Y tenía tus labios tan cerca, estábamos ahí nomás. Y me tomabas de la cabeza, en una especie de abrazo. Fue ahí cuando me di cuenta de toda la electricidad que nos estaba recorriendo y de que evidentemente nos atraemos. Ya lo sabemos, pero esa fue una reactualización de nuestro pasado que se apareció de repente, sin avisar.

Y no me soltabas, y yo no quería soltarte. Pero me hubiera sido imposible mirarte a los ojos, porque me hubiera sentido descubierta, como si algo me hubiera traído a la realidad. Yo quería ser como vos: todo tacto, todo piel, todo para recorrer.
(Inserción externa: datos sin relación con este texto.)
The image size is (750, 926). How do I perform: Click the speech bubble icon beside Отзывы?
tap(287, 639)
No era que me ponías nerviosa, sino que... quizás me descolocabas un poco, acariciándome el pie. No era lo "estándar", ibas por más. Y no sólo con tus manos, porque tu espalda también acarició la mía y ahí yo te tomé de los brazos. Y entonces nos fuimos alejando, pero el proceso nos costó minutos, porque siempre volvíamos para atrás, nos tomábamos de nuevo. Y justo cuando la yema de tu dedo estaba por abandonar la del mío, me tomabas de vuelta.

II
Inestable, como el plutonio. Porque otra vez llegué estallando a mi casa, porque nuevamente me sentía un poco vacío. Todas esas cosas que me produce ir a visitar a lo que queda de mi madre, a ese lugar tan lúgubre, tan solemne. Y encima pelear. Entonces es esa energía negativa la que me recorre, la que me impulsa. Es cuando estoy más soberbio, más ácido, más frontal.
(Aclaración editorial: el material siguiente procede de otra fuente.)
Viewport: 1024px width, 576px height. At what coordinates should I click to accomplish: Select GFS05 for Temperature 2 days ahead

Y con toda esa energía fue que respondí al plan de salida. Necesitaba irme, era necesario. Si algo no ocurría esa noche, volvería a no dormir. Estaba en plena crisis y precisaba devolverle a mis sentidos algo de vida. Y es sabido que me puedo volver criminal, que ejerzo mis impericias con una precisión de cirujano.

Entonces, envueltos en la nulidad de Martínez, intenté mezclarme con todos. Un desliz: pensé haber visto a Jackie entrar al lugar. Un desliz del que me costó zafarme, porque le dije a Guy que me ayude a escrutar el local a ver si era ella. Creo que no era, creo que el fleco la asimilaba. Pensé "Y bueno, no es Jackie, dale entonces mejor...". No, para nada. Era sólo un dato que quería chequear.

Pedí una Corona. Alguien me dijo "¿Sabías que ponerle limón hace mal?". Negué el hecho. ¿Quién precisa más panfletos de medicina?

III
Es un poco mi culpa. En verdad, tenés razón. Fui y no fui. Estaba ahí, queriendo pero no. Yo me sentía como si nada. Casualmente me había puesto esa remera roja, casualmente llevaba el con bucles, casualmente decidí tomar un daikiri.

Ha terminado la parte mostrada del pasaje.